**What you should do:** Only an exact retyping of all the entries counts as an answer.

Collected data
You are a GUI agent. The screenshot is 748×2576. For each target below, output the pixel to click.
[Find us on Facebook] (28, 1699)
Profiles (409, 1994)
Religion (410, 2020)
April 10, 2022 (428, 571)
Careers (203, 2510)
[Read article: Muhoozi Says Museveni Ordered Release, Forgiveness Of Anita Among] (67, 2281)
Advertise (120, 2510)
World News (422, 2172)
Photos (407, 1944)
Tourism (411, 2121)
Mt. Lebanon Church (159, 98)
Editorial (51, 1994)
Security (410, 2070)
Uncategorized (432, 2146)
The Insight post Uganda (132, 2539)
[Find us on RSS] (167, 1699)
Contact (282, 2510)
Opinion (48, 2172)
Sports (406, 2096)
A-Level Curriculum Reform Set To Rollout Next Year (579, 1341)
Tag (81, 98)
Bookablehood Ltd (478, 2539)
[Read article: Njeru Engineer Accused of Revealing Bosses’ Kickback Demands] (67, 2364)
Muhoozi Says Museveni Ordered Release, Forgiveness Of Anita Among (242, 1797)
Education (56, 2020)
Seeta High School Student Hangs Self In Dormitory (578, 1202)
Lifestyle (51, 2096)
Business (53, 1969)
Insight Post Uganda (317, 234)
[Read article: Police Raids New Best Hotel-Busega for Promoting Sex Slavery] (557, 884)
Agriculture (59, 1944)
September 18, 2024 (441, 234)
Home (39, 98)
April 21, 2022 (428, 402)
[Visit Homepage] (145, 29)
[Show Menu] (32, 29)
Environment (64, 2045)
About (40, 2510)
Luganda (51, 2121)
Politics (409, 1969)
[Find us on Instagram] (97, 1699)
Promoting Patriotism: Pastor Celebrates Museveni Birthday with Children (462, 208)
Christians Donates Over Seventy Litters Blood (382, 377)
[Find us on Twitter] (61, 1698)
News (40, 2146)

**Written solution:**
You are a GUI agent. The screenshot is 748×2576. For each target below, output the pixel to click.
[Find us on Facebook] (28, 1699)
Profiles (409, 1994)
Religion (410, 2020)
April 10, 2022 (428, 571)
Careers (203, 2510)
[Read article: Muhoozi Says Museveni Ordered Release, Forgiveness Of Anita Among] (67, 2281)
Advertise (120, 2510)
World News (422, 2172)
Photos (407, 1944)
Tourism (411, 2121)
Mt. Lebanon Church (159, 98)
Editorial (51, 1994)
Security (410, 2070)
Uncategorized (432, 2146)
The Insight post Uganda (132, 2539)
[Find us on RSS] (167, 1699)
Contact (282, 2510)
Opinion (48, 2172)
Sports (406, 2096)
A-Level Curriculum Reform Set To Rollout Next Year (579, 1341)
Tag (81, 98)
Bookablehood Ltd (478, 2539)
[Read article: Njeru Engineer Accused of Revealing Bosses’ Kickback Demands] (67, 2364)
Muhoozi Says Museveni Ordered Release, Forgiveness Of Anita Among (242, 1797)
Education (56, 2020)
Seeta High School Student Hangs Self In Dormitory (578, 1202)
Lifestyle (51, 2096)
Business (53, 1969)
Insight Post Uganda (317, 234)
[Read article: Police Raids New Best Hotel-Busega for Promoting Sex Slavery] (557, 884)
Agriculture (59, 1944)
September 18, 2024 (441, 234)
Home (39, 98)
April 21, 2022 (428, 402)
[Visit Homepage] (145, 29)
[Show Menu] (32, 29)
Environment (64, 2045)
About (40, 2510)
Luganda (51, 2121)
Politics (409, 1969)
[Find us on Instagram] (97, 1699)
Promoting Patriotism: Pastor Celebrates Museveni Birthday with Children (462, 208)
Christians Donates Over Seventy Litters Blood (382, 377)
[Find us on Twitter] (61, 1698)
News (40, 2146)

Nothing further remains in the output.